▶ **PARTS OF THE EXERCISE**:
A - In the article about Sandi Tan's Shirkers, explain why the 1992 film was never released.
B - Say whether each statement agrees with the article about Sandi Tan's Shirkers, answering yes or no and quoting the deciding words: (i) Tan was 18 when she wrote the Shirkers screenplay. (ii) The reels Tan recovered in 2011 were complete. (iii) Tan spoke to the interviewer in person in Los Angeles.
C - According to the article about Sandi Tan's Shirkers, what novel did Tan publish in 2012?

▶ **SELECTED PASSAGE**:
-- -- --

Sandi Tan’s Shirkers May Be the Year’s Most Compelling Grifter Story

In 1992, a budding Singaporean filmmaker named Sandi Tan, then 18, wrote a screenplay called Shirkers and recruited two cinephile classmates—Jasmine Ng and Sophie Siddique—to help produce it. Tan played S., a teenage outlaw with a distinctly Holden Caulfieldian worldview, who roams the sylvan landscape and dusty streets of a rapidly changing Singapore. The project would go down in the island nation’s slender cinematic history as the greatest indie movie never to see the light of day. That was because of Georges Cardona, Tan’s 40-something American film teacher, who signed on to direct Shirkers, then absconded with all 70 reels of footage, vanishing into thin air.

This year has abounded with stories of audacious grifters, and Cardona—who operated, says Tan, as “a kind of serial film thief,” taking pleasure in undermining the efforts of young filmmakers on multiple continents—may be our most compelling example yet. Tan grew up to be a “terrible 22-year-old” film critic, then a novelist (she penned 2012’s The Black Isle). Now 46, she’s finally a feature filmmaker: In 2011, a few years after her teacher’s untimely death, she was able to recover the Shirkers reels—mysteriously well preserved, yet incomplete—and this month, she’s unveiling a sort of remix on Netflix. Also called Shirkers, it’s a probing, wry, playful documentary that mashes up her original footage with archival video, graphics, voice-over, and interviews to tell the story not of S., but of her grown-up creator, in a “faux gumshoe” search for her long-lost younger self, and for posthumous traces of the con man whose betrayal shaped her adult life. For better or worse: “I’m of two minds,” Tan tells me, giggling, by Skype from her home in Los Angeles. “Because in an odd way the film exists better in this form.”

-- -- --

▶ **DATA SECTION**:
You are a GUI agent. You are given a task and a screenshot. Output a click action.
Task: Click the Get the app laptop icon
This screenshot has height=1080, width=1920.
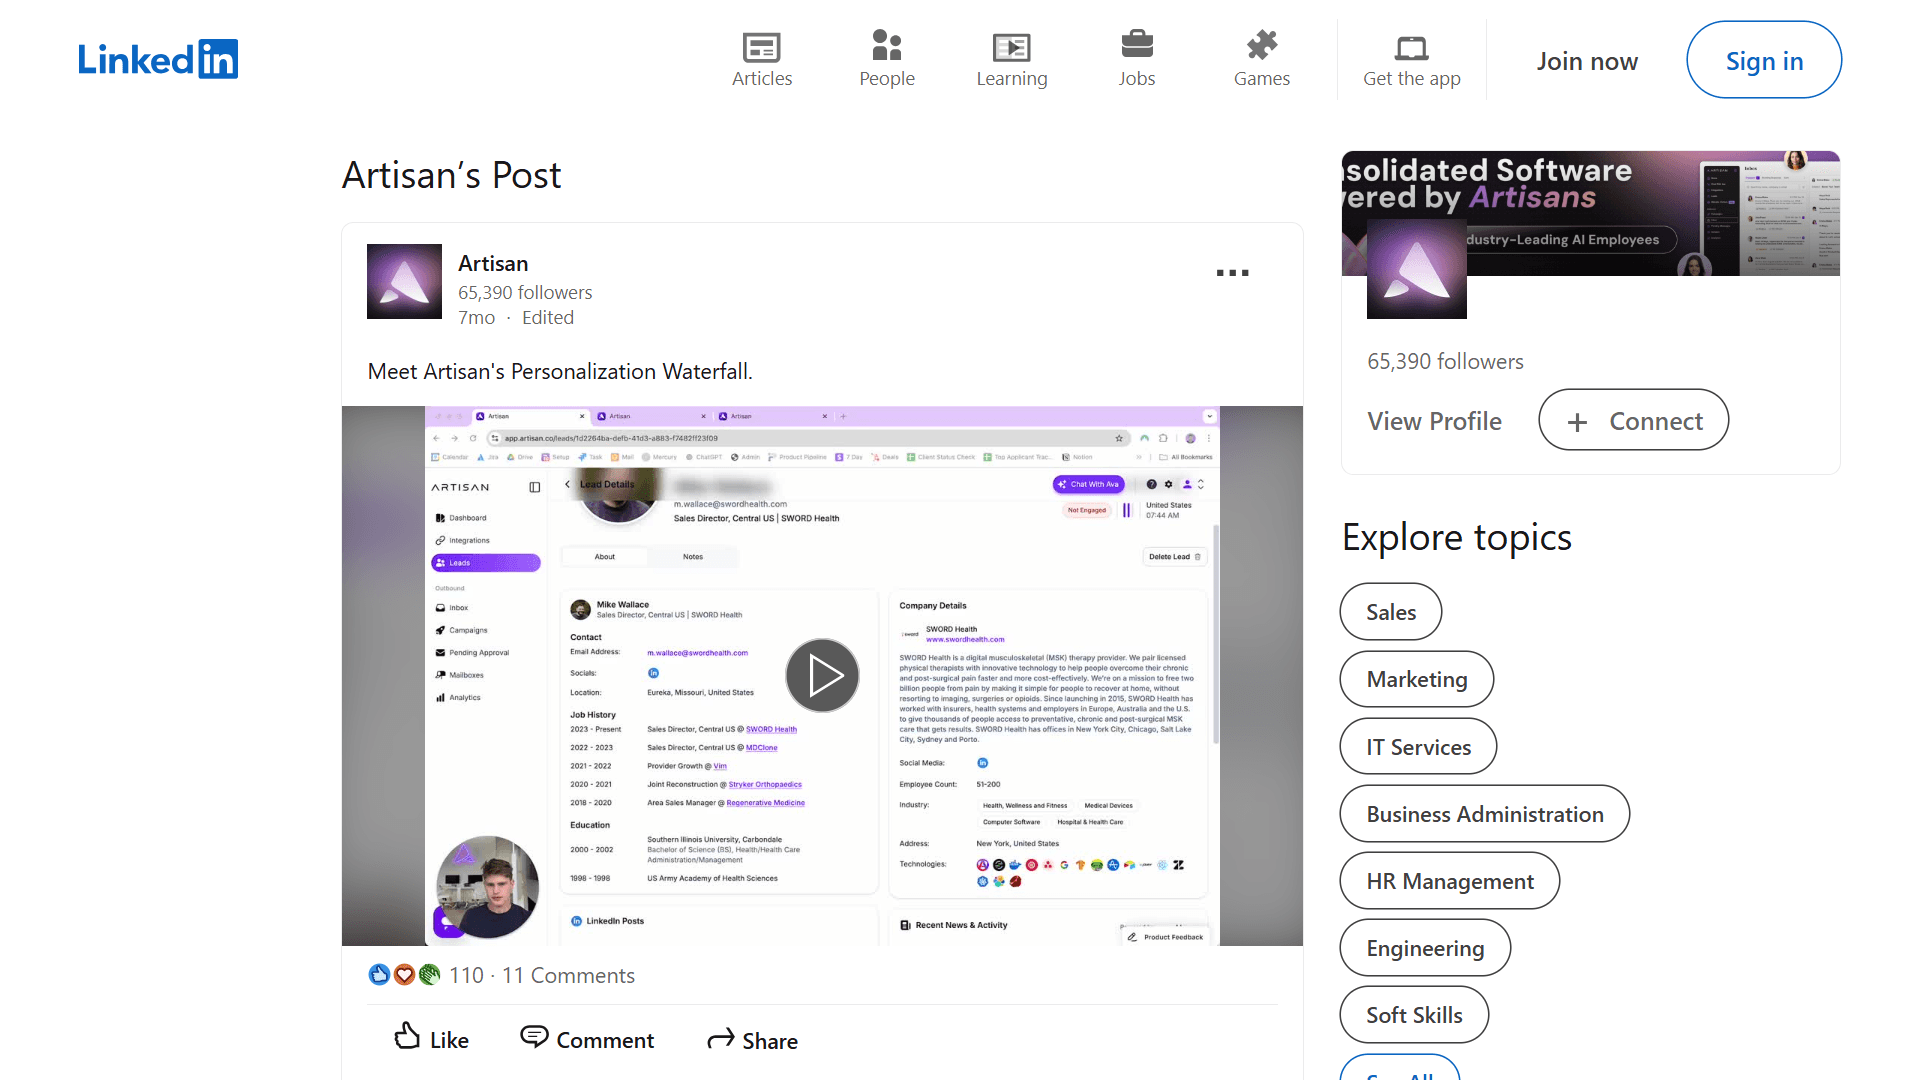coord(1411,46)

-- -- --

▶ **OUTPUTS BY TASK**:
A - Georges Cardona, Tan's American film teacher, agreed to direct Shirkers and then disappeared with all 70 reels of footage. That left the film unfinished and unseen.

B -
(i) Yes: "a budding Singaporean filmmaker named Sandi Tan, then 18, wrote a screenplay called Shirkers"
(ii) No: "mysteriously well preserved, yet incomplete"
(iii) No: "by Skype from her home in Los Angeles"

C - The Black Isle.